Collected data entries:
• • • •

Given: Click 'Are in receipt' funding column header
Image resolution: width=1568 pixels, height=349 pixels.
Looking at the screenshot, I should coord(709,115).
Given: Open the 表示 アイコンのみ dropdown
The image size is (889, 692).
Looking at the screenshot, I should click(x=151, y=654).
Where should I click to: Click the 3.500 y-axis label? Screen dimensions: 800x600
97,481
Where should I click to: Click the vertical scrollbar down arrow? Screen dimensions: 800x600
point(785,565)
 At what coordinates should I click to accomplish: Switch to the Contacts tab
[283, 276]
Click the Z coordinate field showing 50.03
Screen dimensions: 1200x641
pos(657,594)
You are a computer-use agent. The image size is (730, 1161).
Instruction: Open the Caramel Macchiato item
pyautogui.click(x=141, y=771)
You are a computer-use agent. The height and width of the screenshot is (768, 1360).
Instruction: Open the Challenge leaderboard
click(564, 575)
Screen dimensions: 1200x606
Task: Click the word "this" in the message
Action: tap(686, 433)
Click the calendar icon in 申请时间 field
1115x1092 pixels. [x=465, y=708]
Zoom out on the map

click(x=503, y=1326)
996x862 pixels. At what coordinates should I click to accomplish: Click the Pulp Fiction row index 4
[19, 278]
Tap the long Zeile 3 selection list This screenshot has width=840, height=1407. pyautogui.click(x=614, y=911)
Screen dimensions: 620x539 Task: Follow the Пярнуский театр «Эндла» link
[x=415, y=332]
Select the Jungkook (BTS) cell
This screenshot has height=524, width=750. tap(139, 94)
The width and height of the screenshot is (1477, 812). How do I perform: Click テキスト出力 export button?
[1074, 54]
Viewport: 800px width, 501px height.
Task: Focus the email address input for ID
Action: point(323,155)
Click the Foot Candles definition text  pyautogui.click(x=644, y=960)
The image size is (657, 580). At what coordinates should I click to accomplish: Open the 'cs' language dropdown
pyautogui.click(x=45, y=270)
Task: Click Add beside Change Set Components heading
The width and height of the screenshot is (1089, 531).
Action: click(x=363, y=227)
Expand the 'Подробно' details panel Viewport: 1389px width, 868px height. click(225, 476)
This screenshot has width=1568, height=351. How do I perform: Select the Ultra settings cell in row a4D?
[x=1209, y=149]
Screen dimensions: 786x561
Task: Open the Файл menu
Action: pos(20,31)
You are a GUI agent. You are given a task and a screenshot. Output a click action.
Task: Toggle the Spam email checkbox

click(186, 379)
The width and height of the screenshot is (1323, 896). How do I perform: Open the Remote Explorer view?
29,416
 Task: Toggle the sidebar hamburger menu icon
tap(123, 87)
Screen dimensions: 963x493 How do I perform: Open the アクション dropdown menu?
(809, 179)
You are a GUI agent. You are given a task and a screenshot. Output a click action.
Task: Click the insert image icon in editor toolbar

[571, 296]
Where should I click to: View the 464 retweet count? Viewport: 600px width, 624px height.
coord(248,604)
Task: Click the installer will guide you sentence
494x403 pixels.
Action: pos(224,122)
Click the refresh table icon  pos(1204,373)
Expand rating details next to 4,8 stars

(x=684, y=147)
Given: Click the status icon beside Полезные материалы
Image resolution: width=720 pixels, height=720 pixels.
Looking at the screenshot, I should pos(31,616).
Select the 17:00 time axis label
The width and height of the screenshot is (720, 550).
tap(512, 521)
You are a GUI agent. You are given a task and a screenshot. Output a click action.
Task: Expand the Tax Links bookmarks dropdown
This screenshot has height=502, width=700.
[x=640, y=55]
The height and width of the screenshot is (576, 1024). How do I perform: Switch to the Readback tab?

• • • •

Show each line in the data where the string "computer" appears.

RESULT FOR THIS TASK:
You are a computer-use agent. The image size is (730, 1161).
You are a computer-use agent. The height and width of the screenshot is (768, 1360).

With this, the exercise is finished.